行けない、行けるわけがない、盲目の師を…………一度裏切った師をまた置いてなど…………
…………でも…………行きたい、行かないで、置いていかないで、ずっと側に……
ふぅと息を吐く音が聞こえた。ため息……強情さに呆れたのか。その場を去りたくなって半歩下がろうとした時、突然両の手で頬を掴まれ、強制的に顔が上げられ、必然、目が合う。
「……待っていてくれる?会いに来るから」
「あ…………」
「どこにいても君を想う。何があっても君のもとに帰ると約束する。俺の心は君のものだから…………待っていてほしい」
「…………待っ…てる……っ」
堪えきれず涙がこぼれる。彼は目を見開いて破顔して、そうして一緒に泣いてくれた。
「……ね、返事をくれないか?結構勇気を振り絞ったんだよ」
「…………うん、こんな僕で良ければ、…………よろしく」
彼の腕の中でその体温を感じながら、そうして寄せられた唇を受け止めながら、今この瞬間の感情を表す言葉を探す。

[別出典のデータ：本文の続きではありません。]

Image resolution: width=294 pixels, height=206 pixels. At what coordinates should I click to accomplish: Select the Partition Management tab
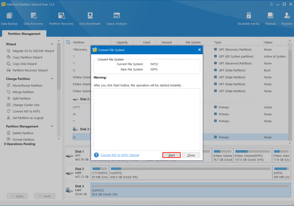[24, 34]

幸せ…………ってこのことかなと、甘くとろける心地に身を委ねて思う。
「受け取ってほしい」
そう言って彼は小さな箱から揃いの指輪を取り出した。
「知っているかい?永遠を誓いあった二人はお揃いの指輪をはめて神様から祝福を受けるんだ。その時花嫁は純白のドレスを着ていてね、二人は神様の前で口付けるんだ」
いつか本で読んだ物語のように、二人きりの儀式は誰に見守られるでもなく厳かに質素に執り行われた。二人だけの、刹那的で愚かな優しく甘い儀式。白いドレスは花嫁の純潔を示すという、破壊を企てた自分には到底似合うわけもない、それでもどこか身を清められる思いがして、そうして彼にだけは許されたいと願う愚かな自分への戒めとならんことを。似合うと言ってくれた彼にだけは清い自分であろうと、僕は密かに誓った。
「さて、と」
「わっ‥‥ちょ、何?!」
突然、ドレスの紐が解かれ肩や背が露わになる。
「何って、着せた後に脱がせるのは紳士の嗜みだよ」
「そんなわけ‥‥‥っ」
背筋を這う指先に合わせてゾクゾクと電気が走る感覚に襲われる。声を殺して必死に抵抗するのに、意に介さずの彼は僕の下半身に手を伸ばしてきた。
「あ、いいね。履いてないんだ」
「!!!っ、……バカッ!」
ドレスのラインを崩すから履くなと言ったのは自分のくせに、耳元で煽る口調の彼に拳を握る。
「待って、ごめん、ごめんて」
「……━━ッ」
あっさり手首を掴まれ唇を重ねられる。歯列を舌が這うが、意地になって舌の侵入を拒む。
「口、開けて?」
「っ、っ‥ん、、、っぅ」
耳元で囁かれたことで小さな抵抗はあえなく陥落。口内に響く水音に脳が溶けるようだった。
「ルック…ずっと君を思っている………愛しているよ」
「…………僕も、………っあ、ぁ、っ………」
重なり合う身体。
お互いのものが混ざり合い一つになる感覚。
あの日あの瞬間、崩れる神殿から救い出された既に無いはずの命。身も心もとっくに彼に捧げている。
この身は君の望むまま、真っ白のドレスのように無垢に君を想い焦がれ続ける。それが君への報いとならんことを…………。